Vexillum utravis

Scientific classification
- Kingdom: Animalia
- Phylum: Mollusca
- Class: Gastropoda
- Subclass: Caenogastropoda
- Order: Neogastropoda
- Superfamily: Turbinelloidea
- Family: Costellariidae
- Genus: Vexillum
- Species: V. utravis
- Binomial name: Vexillum utravis (Melvill, 1925)
- Synonyms: Mitra (Vulpecula) utravis Melvill, 1925 ·

= Vexillum utravis =

- Authority: (Melvill, 1925)
- Synonyms: Mitra (Vulpecula) utravis Melvill, 1925 ·

Species of gastropod

Vexillum utravis is a species of small sea snail, marine gastropod mollusk within the family Costellariidae, the ribbed miters.

==Description==
The length of the shell attains 30 mm, its diameter 10 mm.

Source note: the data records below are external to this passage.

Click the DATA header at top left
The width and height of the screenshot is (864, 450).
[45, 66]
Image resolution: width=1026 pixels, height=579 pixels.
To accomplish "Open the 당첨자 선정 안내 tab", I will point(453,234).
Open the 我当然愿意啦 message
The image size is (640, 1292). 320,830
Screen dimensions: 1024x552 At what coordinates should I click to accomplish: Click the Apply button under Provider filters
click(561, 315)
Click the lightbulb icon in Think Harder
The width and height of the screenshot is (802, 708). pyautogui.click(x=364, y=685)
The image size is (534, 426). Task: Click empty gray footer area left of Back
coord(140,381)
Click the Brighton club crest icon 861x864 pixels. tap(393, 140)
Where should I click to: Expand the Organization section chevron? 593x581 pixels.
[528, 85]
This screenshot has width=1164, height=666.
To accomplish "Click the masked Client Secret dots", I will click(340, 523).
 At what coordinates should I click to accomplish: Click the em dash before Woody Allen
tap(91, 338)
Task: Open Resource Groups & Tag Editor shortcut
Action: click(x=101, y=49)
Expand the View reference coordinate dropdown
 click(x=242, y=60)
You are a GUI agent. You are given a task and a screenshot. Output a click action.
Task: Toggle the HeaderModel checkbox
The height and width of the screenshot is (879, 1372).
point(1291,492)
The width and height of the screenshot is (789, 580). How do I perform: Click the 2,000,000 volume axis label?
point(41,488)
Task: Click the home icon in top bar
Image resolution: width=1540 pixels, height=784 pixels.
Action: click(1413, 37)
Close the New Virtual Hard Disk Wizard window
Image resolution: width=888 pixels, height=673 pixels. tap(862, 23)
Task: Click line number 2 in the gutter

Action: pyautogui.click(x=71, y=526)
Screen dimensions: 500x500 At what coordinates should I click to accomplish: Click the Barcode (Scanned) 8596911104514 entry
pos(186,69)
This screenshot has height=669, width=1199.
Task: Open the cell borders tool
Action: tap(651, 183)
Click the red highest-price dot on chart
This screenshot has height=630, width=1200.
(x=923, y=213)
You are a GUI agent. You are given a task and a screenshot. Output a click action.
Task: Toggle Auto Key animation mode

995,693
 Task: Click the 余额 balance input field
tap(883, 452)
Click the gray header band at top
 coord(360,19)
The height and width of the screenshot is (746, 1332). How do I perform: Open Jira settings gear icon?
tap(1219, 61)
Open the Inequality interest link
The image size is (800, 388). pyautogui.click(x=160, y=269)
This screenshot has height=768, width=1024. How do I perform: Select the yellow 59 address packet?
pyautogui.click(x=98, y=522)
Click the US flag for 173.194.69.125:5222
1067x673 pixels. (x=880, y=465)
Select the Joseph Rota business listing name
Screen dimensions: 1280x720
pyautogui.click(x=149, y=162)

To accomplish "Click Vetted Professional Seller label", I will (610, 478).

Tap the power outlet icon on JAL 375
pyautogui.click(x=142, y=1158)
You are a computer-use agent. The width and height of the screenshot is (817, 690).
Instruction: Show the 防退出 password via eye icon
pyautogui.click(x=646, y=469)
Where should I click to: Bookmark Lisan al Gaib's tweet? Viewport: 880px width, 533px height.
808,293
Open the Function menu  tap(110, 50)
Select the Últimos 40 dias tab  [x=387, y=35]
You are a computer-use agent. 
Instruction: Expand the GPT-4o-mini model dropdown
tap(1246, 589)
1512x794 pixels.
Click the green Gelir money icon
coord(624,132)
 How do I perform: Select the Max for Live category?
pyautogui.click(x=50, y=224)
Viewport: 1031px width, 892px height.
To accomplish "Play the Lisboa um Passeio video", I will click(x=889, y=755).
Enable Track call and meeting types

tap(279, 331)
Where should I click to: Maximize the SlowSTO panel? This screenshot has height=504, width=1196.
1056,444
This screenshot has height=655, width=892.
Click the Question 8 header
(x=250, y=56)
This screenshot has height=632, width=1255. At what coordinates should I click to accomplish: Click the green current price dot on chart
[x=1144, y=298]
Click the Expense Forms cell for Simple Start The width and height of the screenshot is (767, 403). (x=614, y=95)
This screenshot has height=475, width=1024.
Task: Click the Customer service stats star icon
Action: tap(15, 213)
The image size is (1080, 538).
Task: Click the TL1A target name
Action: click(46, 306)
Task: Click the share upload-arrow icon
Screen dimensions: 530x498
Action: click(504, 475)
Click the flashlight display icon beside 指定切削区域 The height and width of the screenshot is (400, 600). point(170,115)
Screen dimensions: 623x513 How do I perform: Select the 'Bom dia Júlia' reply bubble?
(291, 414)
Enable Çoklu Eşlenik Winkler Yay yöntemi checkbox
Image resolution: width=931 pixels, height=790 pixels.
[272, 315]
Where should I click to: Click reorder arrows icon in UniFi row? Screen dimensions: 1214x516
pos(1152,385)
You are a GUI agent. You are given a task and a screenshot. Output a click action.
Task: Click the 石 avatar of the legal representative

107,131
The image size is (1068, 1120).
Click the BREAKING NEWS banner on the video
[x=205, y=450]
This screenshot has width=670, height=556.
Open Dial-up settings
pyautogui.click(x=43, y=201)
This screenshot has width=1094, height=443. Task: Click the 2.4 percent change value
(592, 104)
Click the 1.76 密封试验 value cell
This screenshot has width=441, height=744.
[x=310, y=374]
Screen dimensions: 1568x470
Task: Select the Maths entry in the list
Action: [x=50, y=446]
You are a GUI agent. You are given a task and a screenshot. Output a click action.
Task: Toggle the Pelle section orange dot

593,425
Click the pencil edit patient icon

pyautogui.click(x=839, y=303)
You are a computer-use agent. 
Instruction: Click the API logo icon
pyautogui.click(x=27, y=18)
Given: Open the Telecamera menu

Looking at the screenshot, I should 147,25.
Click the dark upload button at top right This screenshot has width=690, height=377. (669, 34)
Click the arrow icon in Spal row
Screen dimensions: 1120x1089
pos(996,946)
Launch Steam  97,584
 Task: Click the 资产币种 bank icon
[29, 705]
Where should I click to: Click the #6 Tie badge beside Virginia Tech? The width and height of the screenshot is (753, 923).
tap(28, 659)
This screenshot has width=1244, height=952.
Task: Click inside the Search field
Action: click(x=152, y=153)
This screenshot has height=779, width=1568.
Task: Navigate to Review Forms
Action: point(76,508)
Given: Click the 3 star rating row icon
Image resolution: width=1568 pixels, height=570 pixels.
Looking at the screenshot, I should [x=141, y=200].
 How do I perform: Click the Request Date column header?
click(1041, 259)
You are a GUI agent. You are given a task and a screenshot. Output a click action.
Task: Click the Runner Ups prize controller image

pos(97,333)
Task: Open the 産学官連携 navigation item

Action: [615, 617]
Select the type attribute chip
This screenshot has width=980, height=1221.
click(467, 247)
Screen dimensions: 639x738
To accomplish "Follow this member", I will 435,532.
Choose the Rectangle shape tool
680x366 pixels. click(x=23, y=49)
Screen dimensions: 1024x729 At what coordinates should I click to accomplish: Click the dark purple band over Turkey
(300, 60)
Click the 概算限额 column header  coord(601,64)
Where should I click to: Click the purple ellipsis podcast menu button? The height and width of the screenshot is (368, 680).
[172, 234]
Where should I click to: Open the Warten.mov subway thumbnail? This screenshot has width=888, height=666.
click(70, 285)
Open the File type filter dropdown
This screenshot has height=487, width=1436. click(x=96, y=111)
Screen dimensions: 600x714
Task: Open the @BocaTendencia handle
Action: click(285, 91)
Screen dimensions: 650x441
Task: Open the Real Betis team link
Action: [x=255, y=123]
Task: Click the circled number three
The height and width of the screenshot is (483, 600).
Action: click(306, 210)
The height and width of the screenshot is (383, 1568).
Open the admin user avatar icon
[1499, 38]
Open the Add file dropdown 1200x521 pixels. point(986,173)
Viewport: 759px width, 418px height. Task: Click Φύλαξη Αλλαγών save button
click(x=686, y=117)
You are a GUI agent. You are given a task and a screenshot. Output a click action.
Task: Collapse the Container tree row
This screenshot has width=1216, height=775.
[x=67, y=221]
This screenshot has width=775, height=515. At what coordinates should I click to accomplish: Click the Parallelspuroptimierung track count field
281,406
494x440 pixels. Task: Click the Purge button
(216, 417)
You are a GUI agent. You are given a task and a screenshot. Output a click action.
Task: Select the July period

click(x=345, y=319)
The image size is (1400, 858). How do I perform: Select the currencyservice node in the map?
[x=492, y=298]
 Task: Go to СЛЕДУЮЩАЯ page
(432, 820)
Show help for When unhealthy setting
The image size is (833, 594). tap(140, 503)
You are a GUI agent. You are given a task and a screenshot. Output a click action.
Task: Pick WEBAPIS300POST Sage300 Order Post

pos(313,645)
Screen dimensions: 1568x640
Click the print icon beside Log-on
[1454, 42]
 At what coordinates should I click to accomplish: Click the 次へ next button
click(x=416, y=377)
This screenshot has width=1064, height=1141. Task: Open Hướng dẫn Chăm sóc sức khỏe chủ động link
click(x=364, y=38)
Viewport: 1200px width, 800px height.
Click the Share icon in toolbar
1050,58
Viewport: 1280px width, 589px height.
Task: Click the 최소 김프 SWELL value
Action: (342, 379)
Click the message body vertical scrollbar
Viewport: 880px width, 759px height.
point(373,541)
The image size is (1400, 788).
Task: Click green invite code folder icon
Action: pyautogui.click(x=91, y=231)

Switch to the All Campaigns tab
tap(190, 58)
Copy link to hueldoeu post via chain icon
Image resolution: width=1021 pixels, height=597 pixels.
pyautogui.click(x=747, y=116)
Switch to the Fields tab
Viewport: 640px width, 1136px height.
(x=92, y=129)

The biconical-fusiform shell is somewhat shining. It is dark chestnut brown. The shell contains eight whorls, all, excepting the protoconch, very closely longitudinally ribbed. But these are evanescent on the dorsal surface of the body whorl, which is therefore quite plain and smooth. The upper whorls are spirally once white banded just above the sutures, the body whorl possesses two such bands, one at the periphery, the other halfway between it and the base, this being narrower, and not so distinct. The ribs are sharp, and clearly defined, slightly flexuous, suturally innpressed, the interstices closely sulcate. The aperture is pale grey. The outer lip is only slightly thickened. The columellar margin is four-plicate. The siphonal canal is recurved basally.

==Distribution==
This marine species occurs off the Philippines.